— Description of the task —
All of the lines below are to be transcribed faithfully, with pictures excluded from the copy.

(Stored data)
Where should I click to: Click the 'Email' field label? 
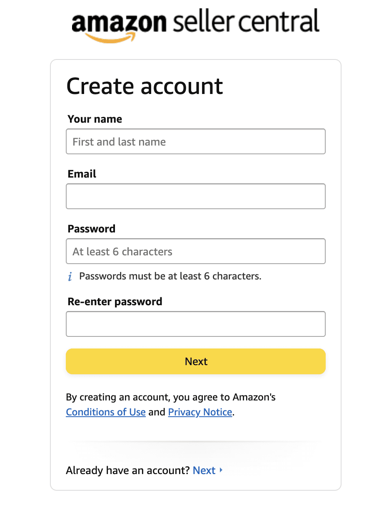pos(82,174)
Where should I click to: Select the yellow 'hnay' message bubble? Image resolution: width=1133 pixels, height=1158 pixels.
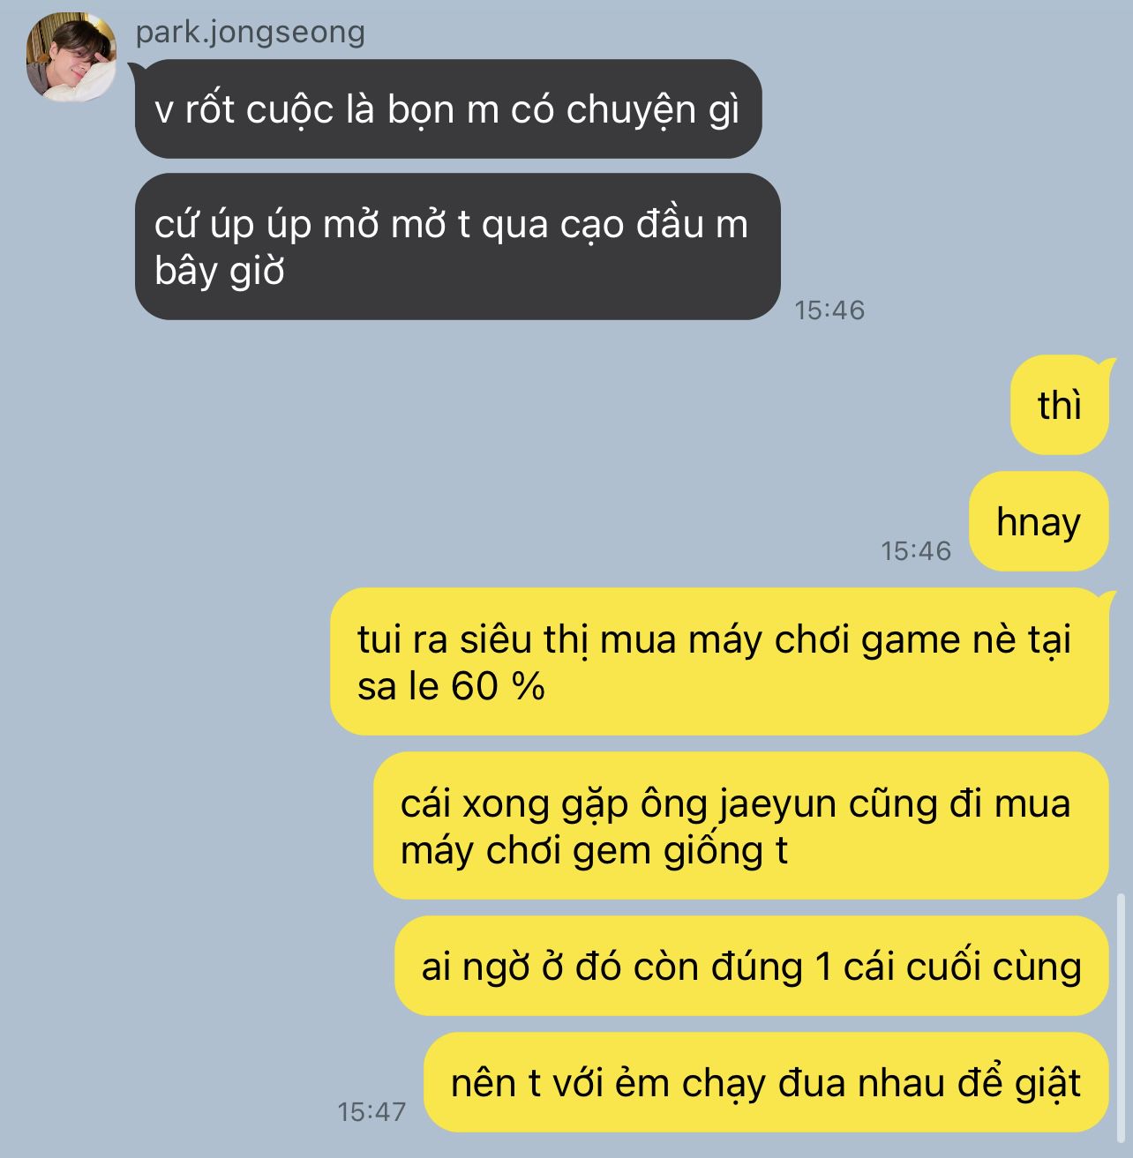[x=1039, y=521]
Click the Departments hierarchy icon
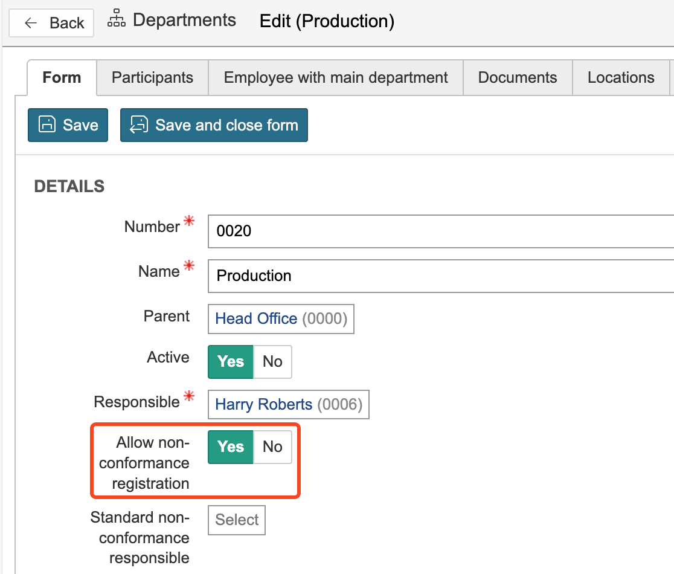 [x=117, y=21]
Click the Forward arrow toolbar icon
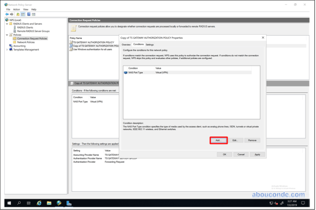 click(12, 14)
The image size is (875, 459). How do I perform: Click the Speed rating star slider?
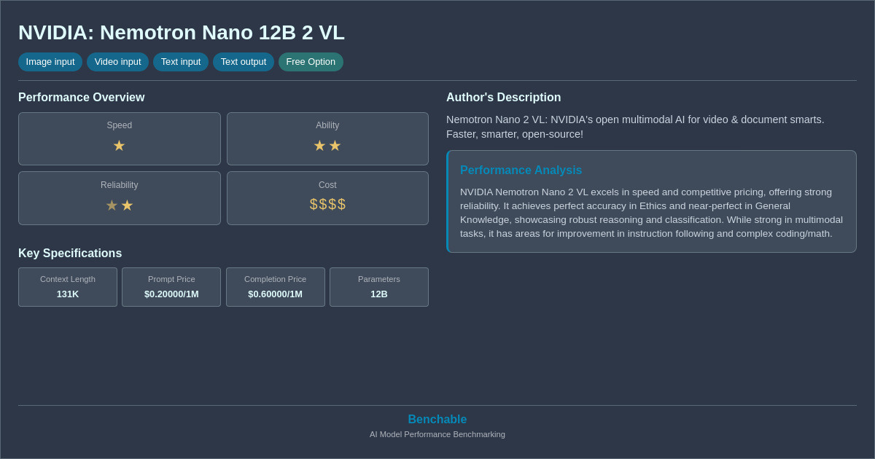click(x=119, y=145)
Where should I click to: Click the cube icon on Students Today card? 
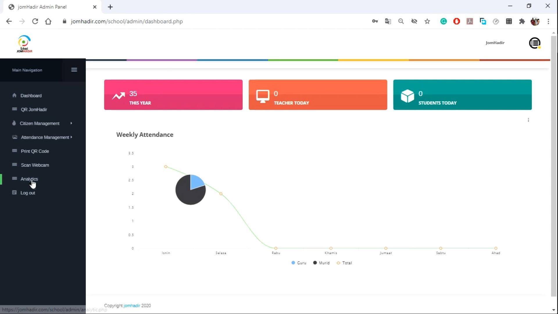pos(407,96)
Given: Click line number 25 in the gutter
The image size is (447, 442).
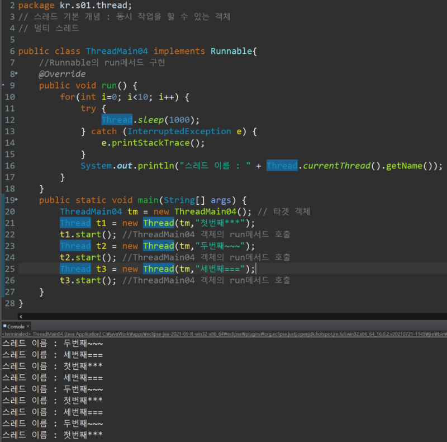Looking at the screenshot, I should [x=9, y=269].
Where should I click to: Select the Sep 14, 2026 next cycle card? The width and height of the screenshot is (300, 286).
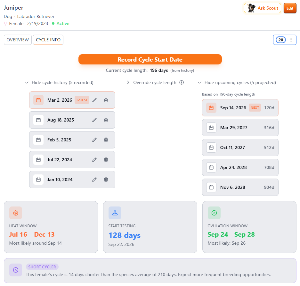coord(240,108)
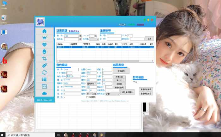The image size is (221, 137).
Task: Click the refresh sync sidebar icon
Action: pyautogui.click(x=44, y=72)
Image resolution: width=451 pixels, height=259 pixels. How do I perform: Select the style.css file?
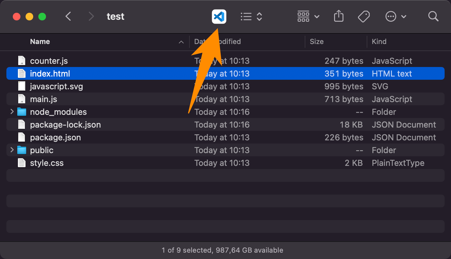click(47, 163)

— Completed task —
Where should I click to: Click the 'Email' field label? 
pos(82,174)
Where should I click to: Select the yellow 'hnay' message bubble? Image resolution: width=1133 pixels, height=1158 pixels.
[x=1039, y=521]
Click the Departments hierarchy icon
 [x=117, y=21]
Click the Forward arrow toolbar icon
 click(12, 14)
The image size is (875, 459). How do I perform: Click the Speed rating star slider?
click(x=119, y=145)
Where should I click to: Click the cube icon on Students Today card? 
pos(407,96)
Given: Click line number 25 in the gutter
The image size is (447, 442).
Looking at the screenshot, I should [x=9, y=269].
Where should I click to: Select the Sep 14, 2026 next cycle card? The width and height of the screenshot is (300, 286).
coord(240,108)
The image size is (221, 137).
Task: Click the refresh sync sidebar icon
Action: pyautogui.click(x=44, y=72)
Image resolution: width=451 pixels, height=259 pixels. How do I perform: Select the style.css file?
click(47, 163)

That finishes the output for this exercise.